TO DO:
Render the material from the line containing "This screenshot has height=435, width=596." down to the line containing "text: (5.0-11.4) is", both included and nothing beyond them, as a two-column CSV with the columns request and answer, one row per pair. Place each field in quotation marks, replace line breaks with spaces, and omit the pictures.

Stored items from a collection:
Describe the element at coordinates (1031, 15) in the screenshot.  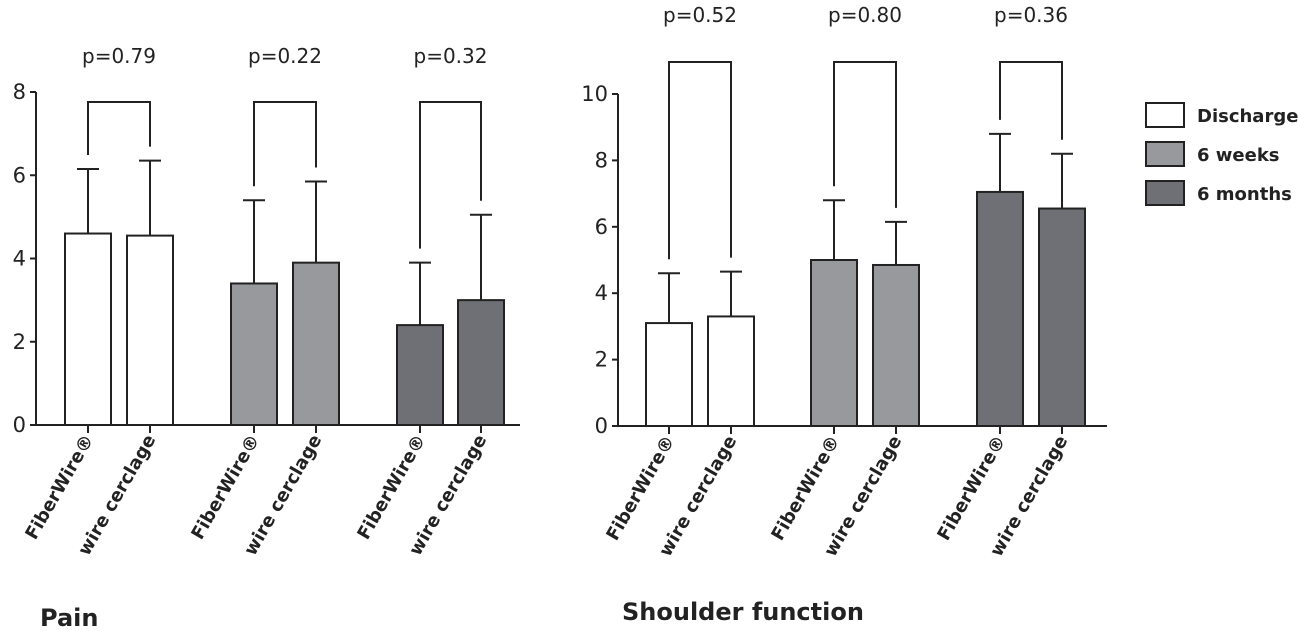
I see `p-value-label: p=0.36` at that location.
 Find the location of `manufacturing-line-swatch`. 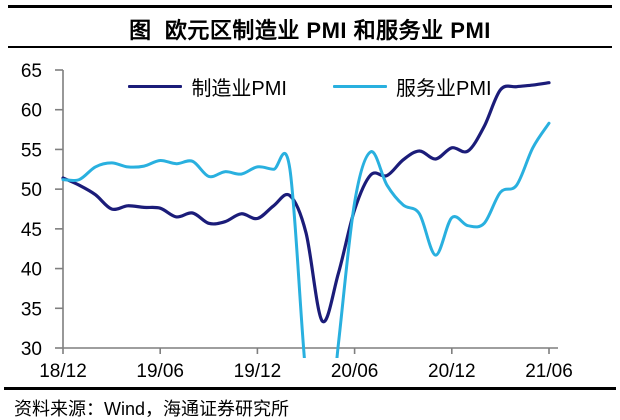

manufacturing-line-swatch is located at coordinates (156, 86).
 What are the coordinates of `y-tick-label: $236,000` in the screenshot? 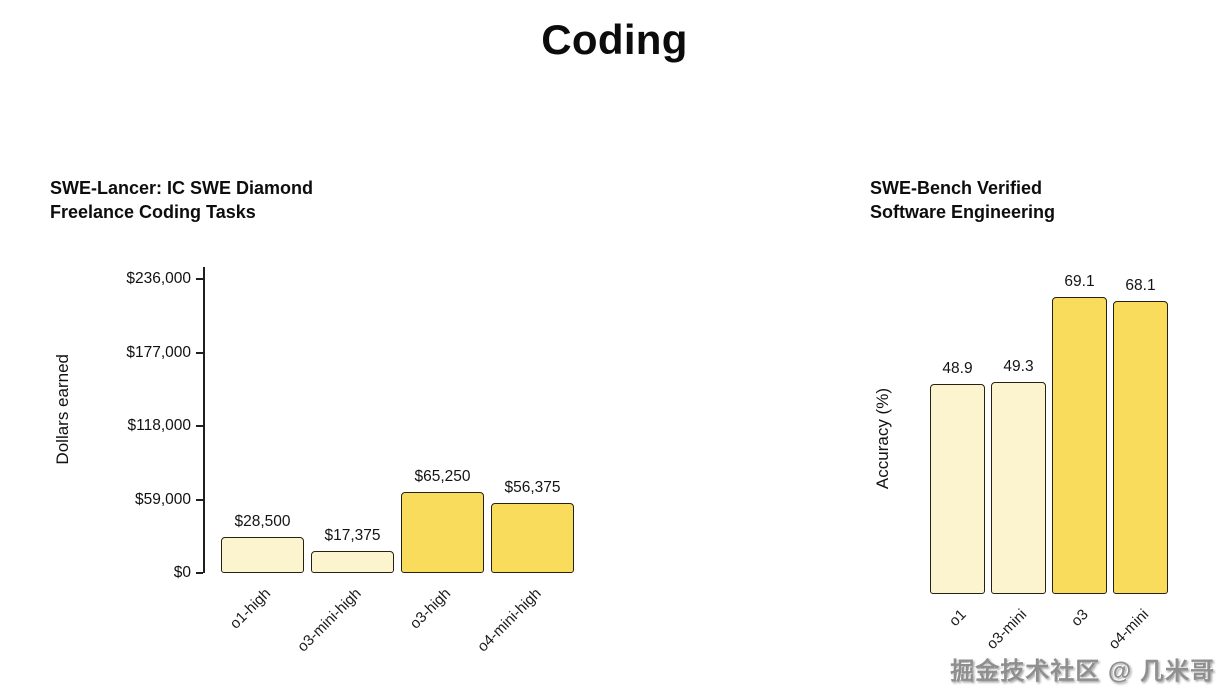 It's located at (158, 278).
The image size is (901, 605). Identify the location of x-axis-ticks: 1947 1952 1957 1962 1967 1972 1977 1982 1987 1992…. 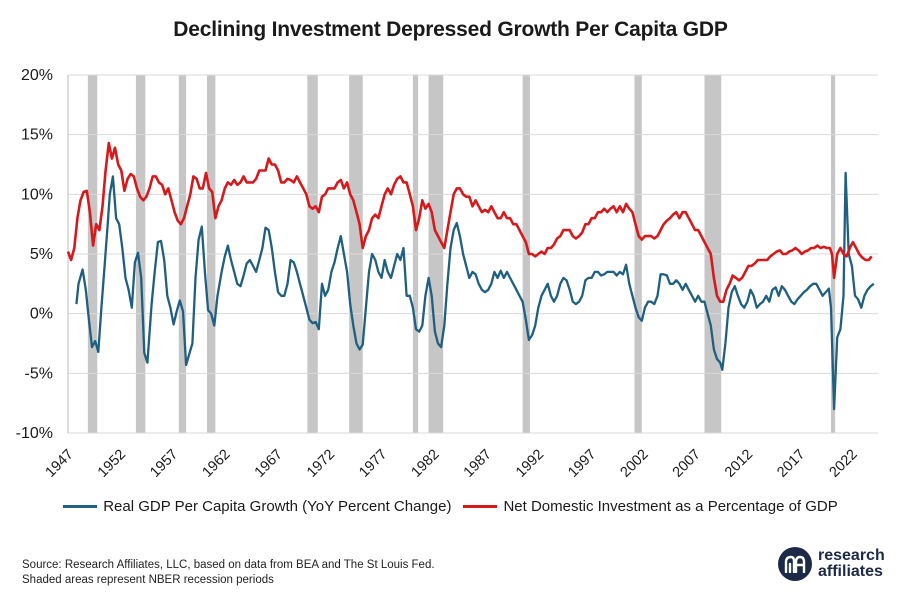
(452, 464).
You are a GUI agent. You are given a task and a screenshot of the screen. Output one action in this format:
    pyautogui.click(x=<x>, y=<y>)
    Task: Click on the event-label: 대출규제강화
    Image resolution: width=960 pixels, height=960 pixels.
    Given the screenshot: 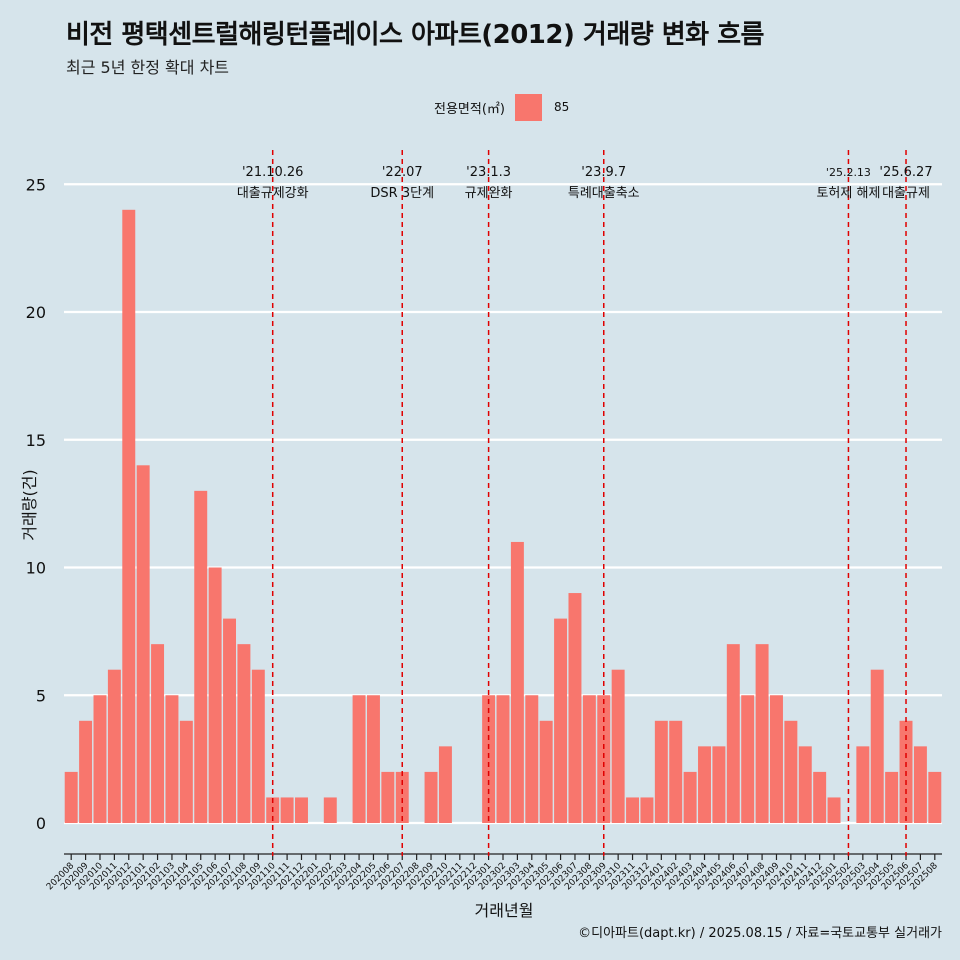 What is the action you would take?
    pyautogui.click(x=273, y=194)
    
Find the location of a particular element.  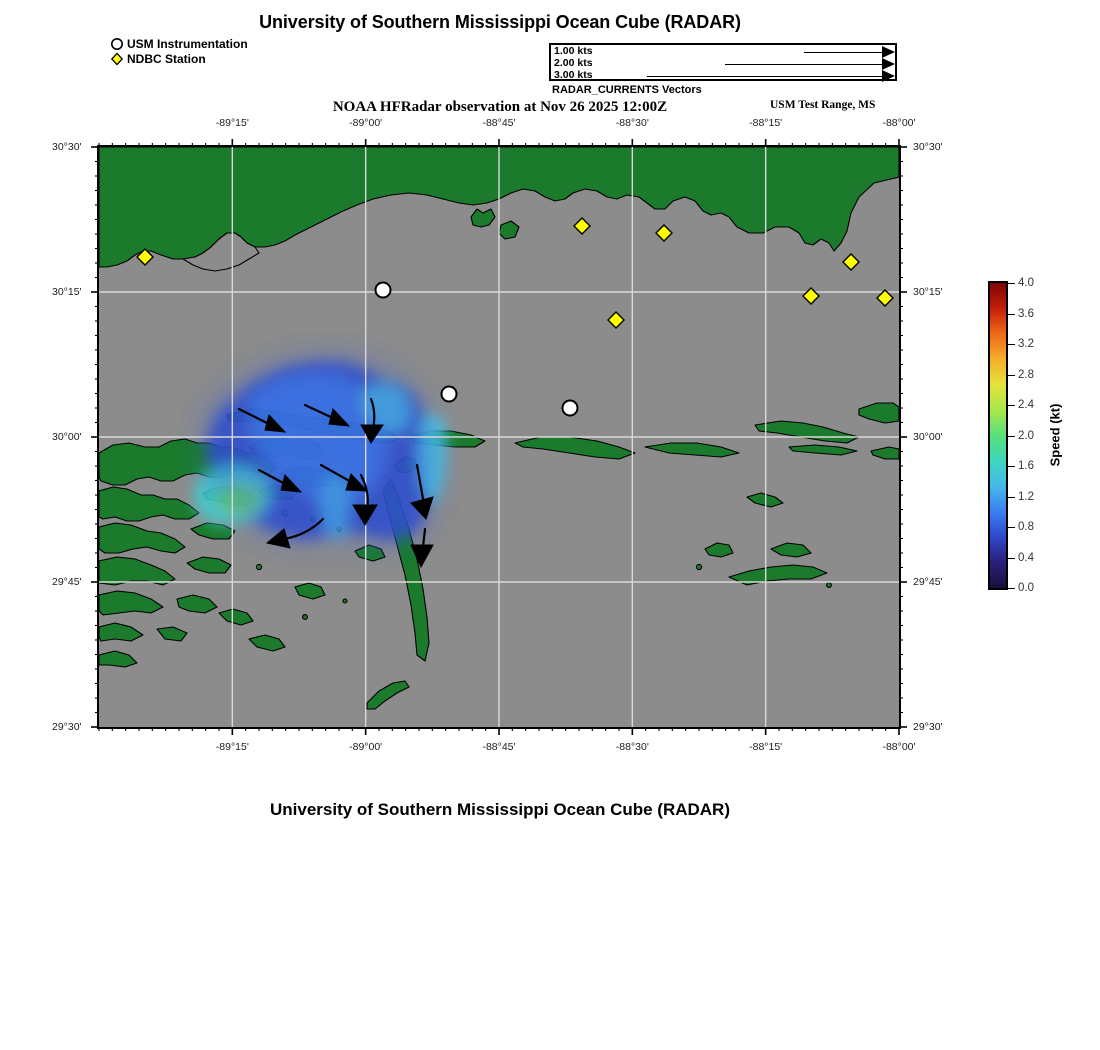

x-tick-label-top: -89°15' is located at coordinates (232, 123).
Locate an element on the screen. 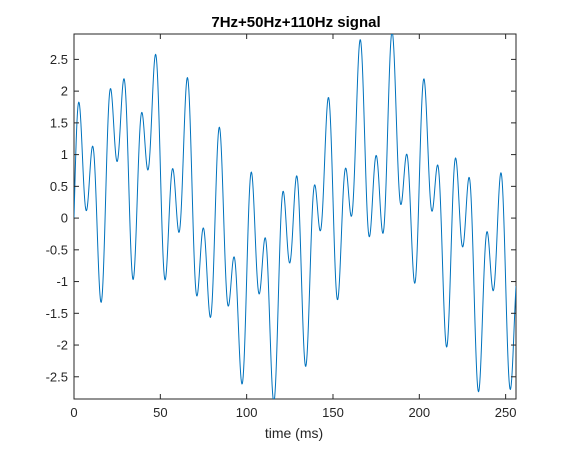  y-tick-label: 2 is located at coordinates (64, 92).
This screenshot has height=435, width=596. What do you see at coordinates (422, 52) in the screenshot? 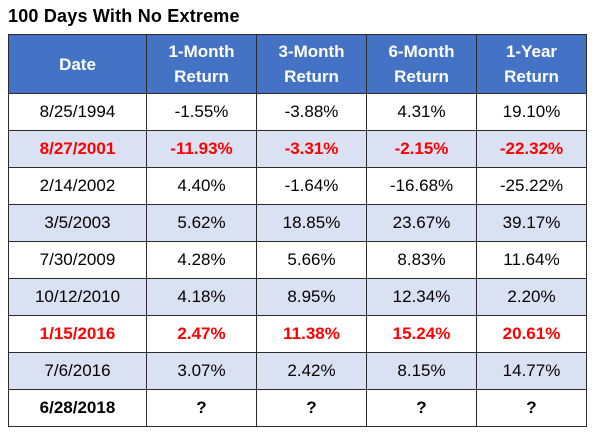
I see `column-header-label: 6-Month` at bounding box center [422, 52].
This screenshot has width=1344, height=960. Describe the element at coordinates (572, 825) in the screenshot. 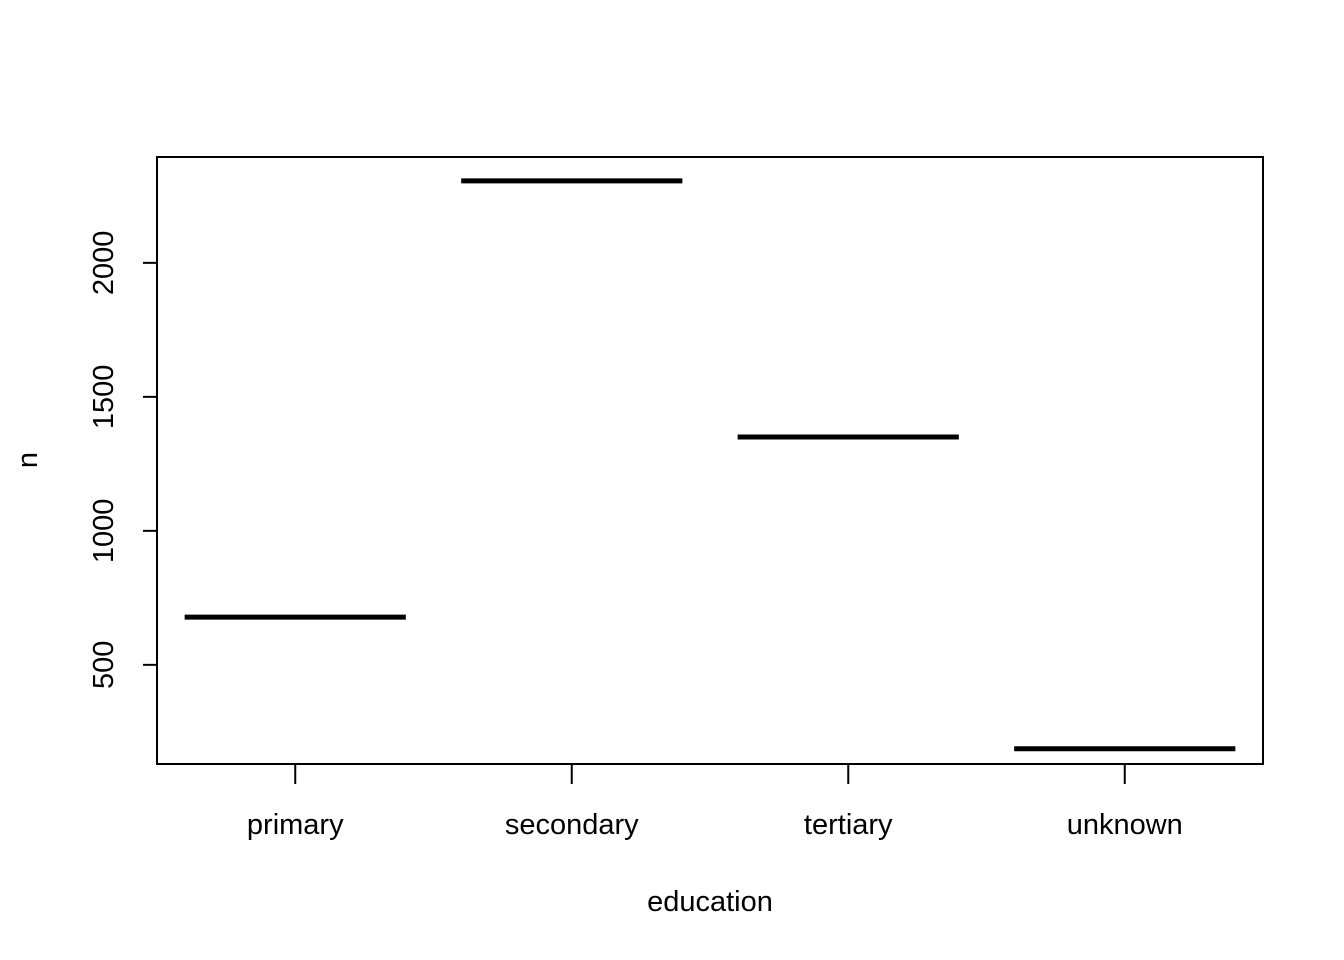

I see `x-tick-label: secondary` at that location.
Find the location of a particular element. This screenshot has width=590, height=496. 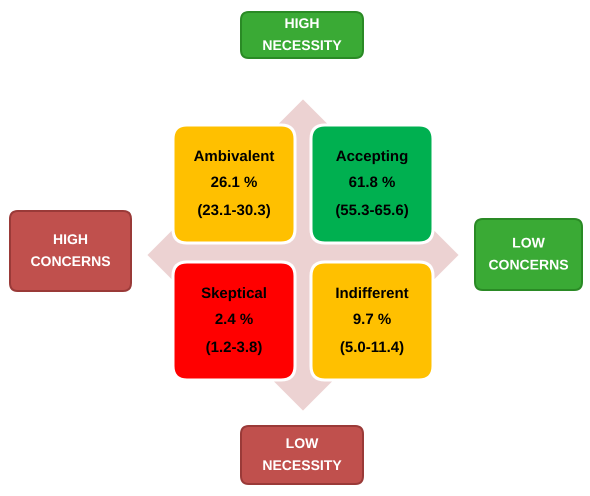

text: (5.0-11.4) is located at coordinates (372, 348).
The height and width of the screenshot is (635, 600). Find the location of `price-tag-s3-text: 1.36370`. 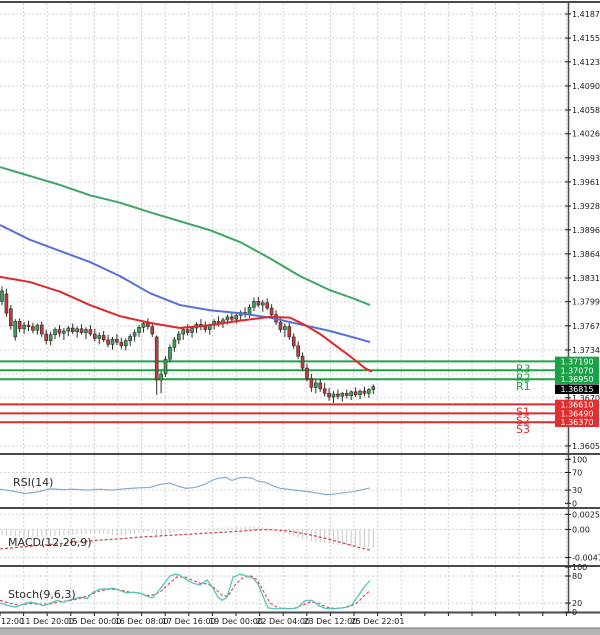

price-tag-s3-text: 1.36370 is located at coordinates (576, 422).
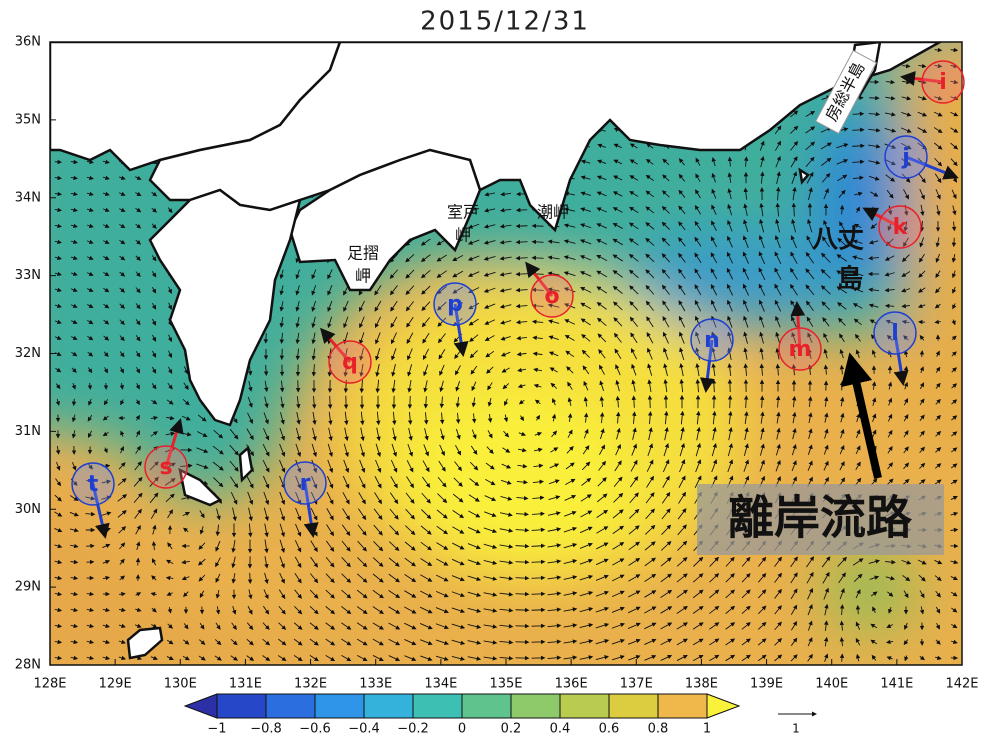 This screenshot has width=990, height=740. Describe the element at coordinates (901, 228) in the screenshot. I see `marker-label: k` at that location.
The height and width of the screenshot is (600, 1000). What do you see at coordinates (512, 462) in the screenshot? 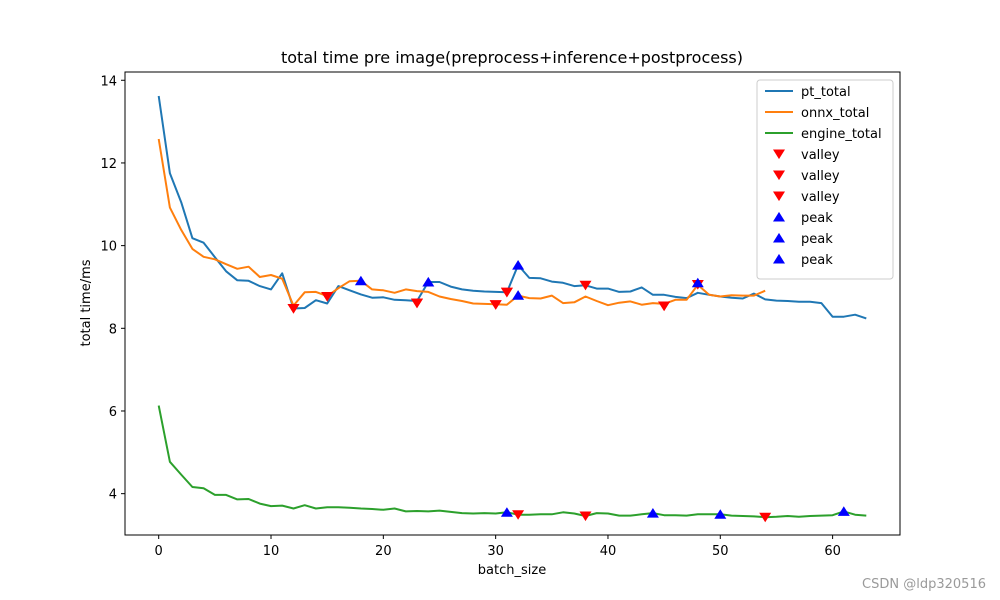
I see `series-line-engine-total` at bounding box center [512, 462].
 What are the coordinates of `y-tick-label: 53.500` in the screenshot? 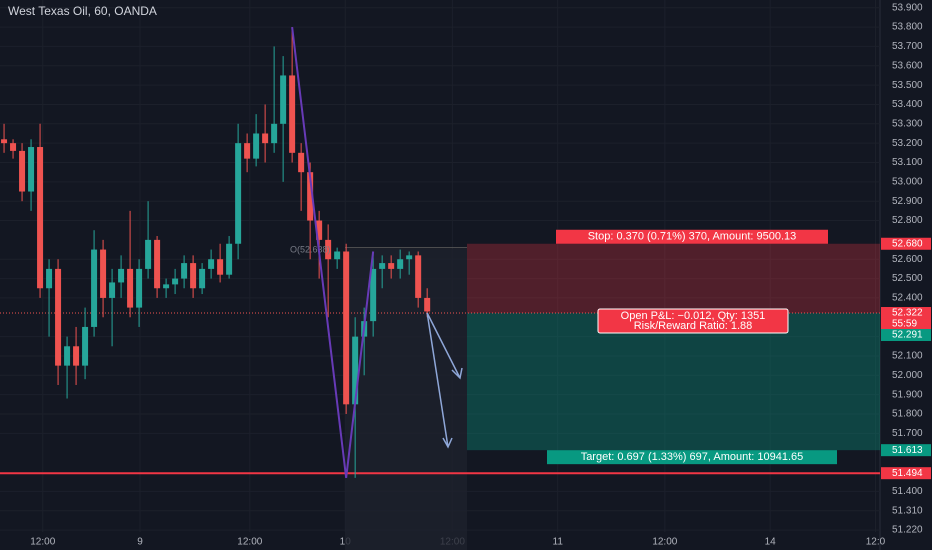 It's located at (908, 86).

FINISHED EXERCISE:
request,answer
"This screenshot has height=435, width=596. What do you see at coordinates (422, 52) in the screenshot?","I see `column-header-label: 6-Month` at bounding box center [422, 52]."
"This screenshot has width=1344, height=960. Describe the element at coordinates (572, 825) in the screenshot.","I see `x-tick-label: secondary` at that location."
"Find the location of a particular element. This screenshot has width=590, height=496.","text: (5.0-11.4) is located at coordinates (372, 348)."